Huawei, Xiaomi et deux autres fabricants chinois s'unissent pour concurrencer le Play Store de Google
© Sundar Pichai, PDG de Google

La "guerre froide technologique" entre les États-Unis et la Chine ne montre aucun signe de dégel. Selon Reuters, Huawei. Xiaomi, Oppo et Vivo développeraient une plateforme commune pour permettre aux développeurs de lancer des applications sur tous leurs magasins d'applis en même temps. Selon les analystes, c'est une tentative de contester l'hégémonie du Play Store de Google. Cette plateforme est la Global Developer Service Alliance (GDSA).

Son site web indique qu'elle desservira neuf "pays et régions", dont l'Inde, l'Indonésie, la Malaisie et la Russie. Le site ne fait aucune mention de Huawei. Business Insider US rapportait en janvier que Huawei débloquait des fonds importants pour attirer les développeurs, dans le but de construire son propre écosystème d'applications. Lorsque l'administration Trump a ajouté Huawei à sa liste noire en mai 2019, Google a annoncé, à la surprise générale, qu'il exclurait Huawei de son système d'exploitation mobile, Android.

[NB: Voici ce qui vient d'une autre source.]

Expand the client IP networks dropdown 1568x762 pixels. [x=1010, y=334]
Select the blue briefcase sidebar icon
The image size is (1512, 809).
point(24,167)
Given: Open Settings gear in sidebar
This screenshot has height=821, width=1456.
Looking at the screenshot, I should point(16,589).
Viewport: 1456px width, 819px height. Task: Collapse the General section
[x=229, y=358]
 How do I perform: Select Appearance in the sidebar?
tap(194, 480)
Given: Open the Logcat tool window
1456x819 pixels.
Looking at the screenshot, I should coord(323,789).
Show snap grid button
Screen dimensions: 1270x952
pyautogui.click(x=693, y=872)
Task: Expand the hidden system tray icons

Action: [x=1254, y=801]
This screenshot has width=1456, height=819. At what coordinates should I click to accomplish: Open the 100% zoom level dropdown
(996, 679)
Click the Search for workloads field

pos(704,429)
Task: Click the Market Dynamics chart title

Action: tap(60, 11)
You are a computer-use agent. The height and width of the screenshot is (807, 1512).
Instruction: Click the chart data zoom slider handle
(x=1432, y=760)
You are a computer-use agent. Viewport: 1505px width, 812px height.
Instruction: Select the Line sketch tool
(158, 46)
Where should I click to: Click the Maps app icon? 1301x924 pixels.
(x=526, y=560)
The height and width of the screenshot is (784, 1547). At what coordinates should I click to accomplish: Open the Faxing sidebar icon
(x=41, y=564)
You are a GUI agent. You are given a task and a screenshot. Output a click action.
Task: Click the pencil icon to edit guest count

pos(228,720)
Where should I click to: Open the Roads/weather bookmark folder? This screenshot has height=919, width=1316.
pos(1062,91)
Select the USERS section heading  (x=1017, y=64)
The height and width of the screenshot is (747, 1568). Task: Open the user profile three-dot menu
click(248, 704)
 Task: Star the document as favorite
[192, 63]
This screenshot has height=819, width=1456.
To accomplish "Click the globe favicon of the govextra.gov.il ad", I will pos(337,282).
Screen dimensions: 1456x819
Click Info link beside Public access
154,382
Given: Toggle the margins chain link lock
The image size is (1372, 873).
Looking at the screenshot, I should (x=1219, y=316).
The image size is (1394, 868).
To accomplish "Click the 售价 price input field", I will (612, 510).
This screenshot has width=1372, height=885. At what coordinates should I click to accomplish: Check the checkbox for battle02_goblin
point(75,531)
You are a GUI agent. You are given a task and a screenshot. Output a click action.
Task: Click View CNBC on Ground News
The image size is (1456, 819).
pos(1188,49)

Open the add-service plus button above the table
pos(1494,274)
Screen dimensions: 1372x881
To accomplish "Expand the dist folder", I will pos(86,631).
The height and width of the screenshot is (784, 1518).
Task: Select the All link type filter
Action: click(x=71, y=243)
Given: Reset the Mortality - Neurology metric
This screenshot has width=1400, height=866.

Spéculant sur le lien entre la Chine et Huawei, Nicole Peng, la vice-présidente de la mobilité chez Canalys, a déclaré à Reuters que les entreprises "chercheraient à tirer parti des avantages de leurs partenaires dans différentes régions, avec la forte base d'utilisateurs de Xiaomi en Inde, de Vivo et Oppo en Asie du Sud-Est, et de Huawei en Europe". Elle a ajouté que le GDSA avait été formé pour "avoir un peu plus de pouvoir de négociation contre Google". Un porte-parole de Huawei a décliné la demande de commentaires de Business Insider US. Du côté de Xiaomi, un responsable a déclaré à Reuters que la GDSA n'avait pas pour but de défier Google, et a nié l'implication de Huawei.

Le Play Store de Google aurait généré 7,7 milliards de dollars (7,02 milliards d'euros) de chiffre d'affaires au troisième trimestre 2019, selon la société américaine SensorTower. Parmi les recettes générées par les magasins d'applis, il arrive en deuxième position, derrière l'Apple store, qui a généré 14,2 milliards de dollars (12,95 milliards d'euros).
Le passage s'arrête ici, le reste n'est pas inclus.